New Python 3.0 string formatting - really necessary?

Marc 'BlackJack' Rintsch bj_666 at gmx.net
Sun Dec 21 11:09:04 EST 2008


On Sun, 21 Dec 2008 15:30:34 +0000, Duncan Booth wrote:

> Marc 'BlackJack' Rintsch <bj_666 at gmx.net> wrote:
> 
>>> a+b+c+d might execute a.__add__(b,c,d) allowing more efficient string
>>> concatenations or matrix operations, and a%b%c%d might execute as
>>> a.__mod__(b,c,d).
>> 
>> But that needs special casing strings and ``%`` in the comiler, because
>> it might not be always safe to do this on arbitrary objects.  Only in
>> cases where the type of `a` is known at compile time and ``a % b``
>> returns an object of ``type(a)``.
>> 
> I could be wrong, but I don't see that would be the case.
> 
> I think it would be safe (in this hypothetical universe) any time that
> 'a' had a method __mod__ which accepted more than one argument.
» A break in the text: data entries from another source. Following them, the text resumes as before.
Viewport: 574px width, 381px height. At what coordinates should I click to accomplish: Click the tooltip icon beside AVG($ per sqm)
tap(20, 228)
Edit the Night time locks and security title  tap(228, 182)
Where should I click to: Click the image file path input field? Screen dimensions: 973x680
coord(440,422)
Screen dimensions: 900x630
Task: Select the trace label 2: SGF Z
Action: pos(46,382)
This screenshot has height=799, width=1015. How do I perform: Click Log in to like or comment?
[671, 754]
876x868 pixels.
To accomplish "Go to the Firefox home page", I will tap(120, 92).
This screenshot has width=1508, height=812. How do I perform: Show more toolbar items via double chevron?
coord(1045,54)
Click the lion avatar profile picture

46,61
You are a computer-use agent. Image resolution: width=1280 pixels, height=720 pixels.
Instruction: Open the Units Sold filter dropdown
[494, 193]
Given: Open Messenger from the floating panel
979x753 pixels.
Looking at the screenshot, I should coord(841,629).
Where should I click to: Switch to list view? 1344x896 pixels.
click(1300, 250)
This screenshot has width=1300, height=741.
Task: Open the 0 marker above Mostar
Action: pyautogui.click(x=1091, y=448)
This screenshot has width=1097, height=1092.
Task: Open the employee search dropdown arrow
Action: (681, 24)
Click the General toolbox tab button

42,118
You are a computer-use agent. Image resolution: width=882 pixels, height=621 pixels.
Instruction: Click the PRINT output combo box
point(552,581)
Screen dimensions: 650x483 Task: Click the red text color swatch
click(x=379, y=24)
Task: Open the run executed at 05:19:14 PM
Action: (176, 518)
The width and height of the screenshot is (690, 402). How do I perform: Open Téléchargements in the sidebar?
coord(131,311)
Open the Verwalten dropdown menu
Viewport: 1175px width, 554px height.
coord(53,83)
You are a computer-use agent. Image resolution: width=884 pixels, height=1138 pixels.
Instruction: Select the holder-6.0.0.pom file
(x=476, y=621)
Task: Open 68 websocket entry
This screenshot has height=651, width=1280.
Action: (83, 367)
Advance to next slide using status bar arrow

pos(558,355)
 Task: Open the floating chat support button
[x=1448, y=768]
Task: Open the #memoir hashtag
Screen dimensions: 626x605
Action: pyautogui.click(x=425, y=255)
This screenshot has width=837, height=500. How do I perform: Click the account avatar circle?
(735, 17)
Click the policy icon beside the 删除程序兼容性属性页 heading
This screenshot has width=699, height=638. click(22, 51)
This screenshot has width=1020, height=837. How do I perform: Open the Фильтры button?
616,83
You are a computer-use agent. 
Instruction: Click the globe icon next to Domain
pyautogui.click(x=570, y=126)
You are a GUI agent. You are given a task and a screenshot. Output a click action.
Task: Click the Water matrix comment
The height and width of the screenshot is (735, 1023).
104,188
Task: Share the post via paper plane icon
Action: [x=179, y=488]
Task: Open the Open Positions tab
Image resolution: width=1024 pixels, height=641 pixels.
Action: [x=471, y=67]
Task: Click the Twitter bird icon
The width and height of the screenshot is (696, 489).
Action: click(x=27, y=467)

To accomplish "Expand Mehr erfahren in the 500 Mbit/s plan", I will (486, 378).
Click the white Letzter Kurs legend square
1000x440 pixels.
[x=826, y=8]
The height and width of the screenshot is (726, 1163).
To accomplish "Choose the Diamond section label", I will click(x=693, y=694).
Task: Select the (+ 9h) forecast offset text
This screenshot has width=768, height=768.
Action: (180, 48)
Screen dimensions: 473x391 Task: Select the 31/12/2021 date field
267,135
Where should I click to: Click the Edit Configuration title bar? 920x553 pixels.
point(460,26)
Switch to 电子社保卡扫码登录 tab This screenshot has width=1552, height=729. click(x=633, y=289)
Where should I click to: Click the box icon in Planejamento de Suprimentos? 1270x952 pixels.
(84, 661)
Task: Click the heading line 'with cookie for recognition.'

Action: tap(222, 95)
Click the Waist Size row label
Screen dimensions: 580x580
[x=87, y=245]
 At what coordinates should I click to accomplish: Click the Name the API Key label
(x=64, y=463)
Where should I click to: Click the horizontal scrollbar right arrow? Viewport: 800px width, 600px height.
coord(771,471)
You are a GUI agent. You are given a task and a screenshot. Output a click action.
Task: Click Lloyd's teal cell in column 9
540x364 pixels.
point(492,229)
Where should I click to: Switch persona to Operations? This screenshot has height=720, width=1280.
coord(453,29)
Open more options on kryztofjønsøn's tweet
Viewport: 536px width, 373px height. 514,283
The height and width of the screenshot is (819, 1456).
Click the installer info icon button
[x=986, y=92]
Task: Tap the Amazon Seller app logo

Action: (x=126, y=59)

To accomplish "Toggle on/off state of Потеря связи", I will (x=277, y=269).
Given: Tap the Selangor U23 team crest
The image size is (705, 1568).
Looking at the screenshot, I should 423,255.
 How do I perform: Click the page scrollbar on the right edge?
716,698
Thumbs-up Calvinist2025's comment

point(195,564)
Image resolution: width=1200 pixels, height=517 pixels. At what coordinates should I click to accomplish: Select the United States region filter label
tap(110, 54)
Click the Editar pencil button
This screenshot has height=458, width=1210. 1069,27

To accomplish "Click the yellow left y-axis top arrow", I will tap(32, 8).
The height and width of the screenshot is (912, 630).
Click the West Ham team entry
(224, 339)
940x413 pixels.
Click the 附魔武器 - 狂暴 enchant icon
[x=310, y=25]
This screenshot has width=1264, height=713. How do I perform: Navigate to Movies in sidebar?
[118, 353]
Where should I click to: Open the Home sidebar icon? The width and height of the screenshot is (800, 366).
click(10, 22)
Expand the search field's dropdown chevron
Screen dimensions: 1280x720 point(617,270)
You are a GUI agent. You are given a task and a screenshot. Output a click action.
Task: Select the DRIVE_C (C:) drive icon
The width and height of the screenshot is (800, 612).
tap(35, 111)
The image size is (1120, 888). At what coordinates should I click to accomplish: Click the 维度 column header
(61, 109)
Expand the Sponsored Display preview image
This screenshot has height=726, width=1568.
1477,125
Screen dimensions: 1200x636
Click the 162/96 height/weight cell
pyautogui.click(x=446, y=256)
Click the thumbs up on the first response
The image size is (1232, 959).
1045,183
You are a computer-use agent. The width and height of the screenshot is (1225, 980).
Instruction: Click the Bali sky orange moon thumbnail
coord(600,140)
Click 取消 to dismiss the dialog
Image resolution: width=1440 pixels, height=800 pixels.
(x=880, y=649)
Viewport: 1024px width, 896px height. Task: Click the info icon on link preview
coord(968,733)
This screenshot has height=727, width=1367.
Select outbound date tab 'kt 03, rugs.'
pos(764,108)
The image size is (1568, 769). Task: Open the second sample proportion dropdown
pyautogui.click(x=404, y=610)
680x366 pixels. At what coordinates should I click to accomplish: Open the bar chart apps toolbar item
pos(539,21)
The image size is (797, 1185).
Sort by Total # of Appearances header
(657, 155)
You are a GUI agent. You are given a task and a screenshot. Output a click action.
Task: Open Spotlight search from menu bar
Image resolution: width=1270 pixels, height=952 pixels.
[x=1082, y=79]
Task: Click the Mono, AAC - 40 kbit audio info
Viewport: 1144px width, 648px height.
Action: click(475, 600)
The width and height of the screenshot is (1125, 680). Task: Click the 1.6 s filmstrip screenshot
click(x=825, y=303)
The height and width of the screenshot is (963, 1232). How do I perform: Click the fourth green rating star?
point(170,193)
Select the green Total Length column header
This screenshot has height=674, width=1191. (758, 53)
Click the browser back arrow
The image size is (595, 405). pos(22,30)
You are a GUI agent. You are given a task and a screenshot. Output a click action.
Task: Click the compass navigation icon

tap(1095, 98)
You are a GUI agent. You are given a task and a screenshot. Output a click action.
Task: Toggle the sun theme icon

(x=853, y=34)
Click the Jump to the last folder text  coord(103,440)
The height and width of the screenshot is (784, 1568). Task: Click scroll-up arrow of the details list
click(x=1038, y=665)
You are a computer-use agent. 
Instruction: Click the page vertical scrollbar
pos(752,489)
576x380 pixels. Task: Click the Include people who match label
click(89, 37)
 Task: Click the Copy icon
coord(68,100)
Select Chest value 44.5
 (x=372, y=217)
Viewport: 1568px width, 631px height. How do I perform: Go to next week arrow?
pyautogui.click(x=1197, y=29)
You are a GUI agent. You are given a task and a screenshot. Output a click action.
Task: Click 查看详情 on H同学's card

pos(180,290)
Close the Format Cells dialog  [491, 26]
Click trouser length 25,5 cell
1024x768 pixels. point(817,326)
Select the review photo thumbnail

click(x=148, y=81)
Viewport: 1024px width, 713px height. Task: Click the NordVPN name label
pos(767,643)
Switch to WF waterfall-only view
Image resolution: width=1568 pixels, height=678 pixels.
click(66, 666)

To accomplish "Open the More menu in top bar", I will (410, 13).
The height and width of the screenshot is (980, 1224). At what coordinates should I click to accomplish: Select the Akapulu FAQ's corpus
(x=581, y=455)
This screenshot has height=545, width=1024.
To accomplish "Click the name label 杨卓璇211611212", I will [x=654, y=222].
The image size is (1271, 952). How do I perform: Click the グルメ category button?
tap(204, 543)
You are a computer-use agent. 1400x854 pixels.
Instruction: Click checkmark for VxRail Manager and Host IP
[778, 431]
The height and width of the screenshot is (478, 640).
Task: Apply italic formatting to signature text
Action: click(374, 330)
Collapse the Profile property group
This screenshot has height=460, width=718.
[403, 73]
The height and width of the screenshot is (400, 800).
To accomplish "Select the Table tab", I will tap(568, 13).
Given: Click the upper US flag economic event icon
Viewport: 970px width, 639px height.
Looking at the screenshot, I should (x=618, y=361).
And returns an object of ``type(a)`` or at least a "duck type" so that it 
is guaranteed that ``a.__mod__(b, c)`` really has the same semantics as 
``a.__mod__(b).__mod__(c)``.  For arbitrary objects `a`, `b`, and `c` 
that are not known at compile time, how could the compiler decide if it 
is safe to emit code that calls `a.__mod__()` with multiple arguments?